+++ Teks Bacaan +++

Di satu sisi kehidupan yang lain, ada Stanley Spector (Jeremy
Blackman), seorang anak yang cerdas yang mengikuti kuis di California, What
Do Kids Know? pada minggu ke 12.000 yang dipandu oleh Jimmy Gator (Philip
B. Hall). Tak seperti Donnie Smith (William H. Macy) yang muncul sebagai juara
dari kelompok anak-anak, Stanley harus meninggalkan panggung dengan menyisakan
amarah pada sang ayah.

+++ Bahan yang Disediakan +++

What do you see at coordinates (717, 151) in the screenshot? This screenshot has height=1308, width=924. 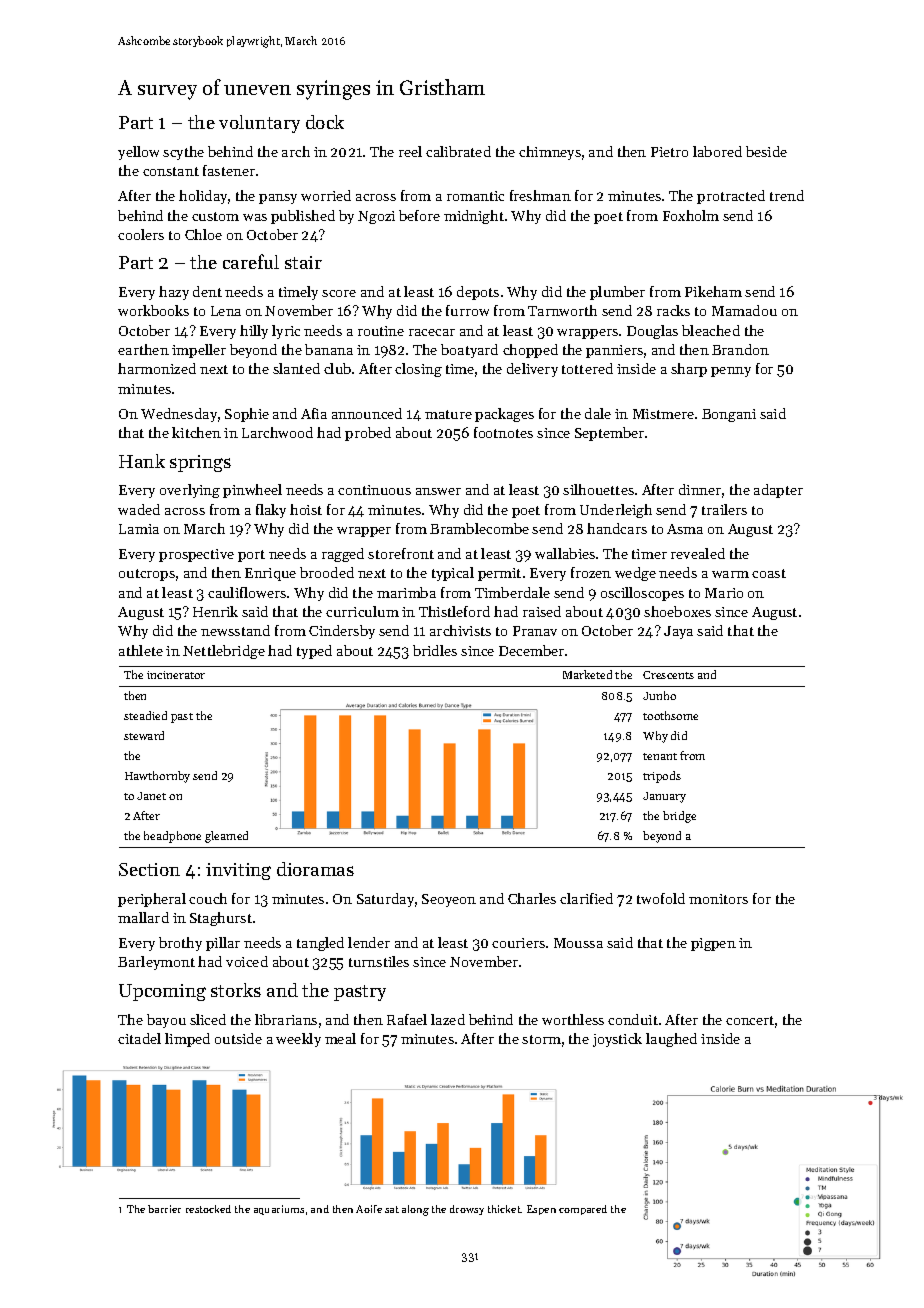 I see `labored` at bounding box center [717, 151].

+++

Ketentuan Tugas:
• 1. Salinlah bacaan tentang Stanley Spector tanpa perubahan, seluruhnya mulai dari "Di satu sisi" sampai ke "pada sang ayah.".
• 2. Lanjutkan bacaan tentang Stanley Spector, dimulai setelah kalimat terakhirnya.

Jawaban per Tugas:
• 1.
Di satu sisi kehidupan yang lain, ada Stanley Spector (Jeremy
Blackman), seorang anak yang cerdas yang mengikuti kuis di California, What
Do Kids Know? pada minggu ke 12.000 yang dipandu oleh Jimmy Gator (Philip
B. Hall). Tak seperti Donnie Smith (William H. Macy) yang muncul sebagai juara
dari kelompok anak-anak, Stanley harus meninggalkan panggung dengan menyisakan
amarah pada sang ayah.

• 2.
Meski membingungkan, ada beberapa sekat yang menjadi batasan antara
satu cerita dengan lainnya, yang ternyata pernah bersinggungan—untuk tidak
dikatakan saling terkait secara langsung. Bagi seorang kritikus film mungkin
akan sepakat dengan ratusan reviewer lain yang mengarah pada satu kata: awesome,
dengan melihat setiap detail, plot, penokohan dan unsur lainnya. Dalam taraf
minimal yang bisa saya dapatkan selain mati, hidup dengan cara yang unik dan
tak terduga ialah misalnya, peran Tom Cruise yang begitu totalitas, namun cukup
mengganggu, utamanya di sepertiga pertama waktu keseluruhan film. Bagi yang
mengerti ‘gaya’ Tom mungkin akan terbiasa, namun perannya merupakan yang paling
mengena, entah karena porsi scene yang lebih banyak maupun dari perannya
sebagai yang empunya Seduce and Destroy. Kemudian, background
musik yang terlalu keras dan terus menerus. Bahkan saat Frank menungjungi Earl
Partridge—di menit ke lima puluh satu setelah dua jam berlalu—yang diiringi
suara hujan kodok, itu merupakan suatu hal aneh tersendiri bagi penulis;
mengapa harus kodok (?)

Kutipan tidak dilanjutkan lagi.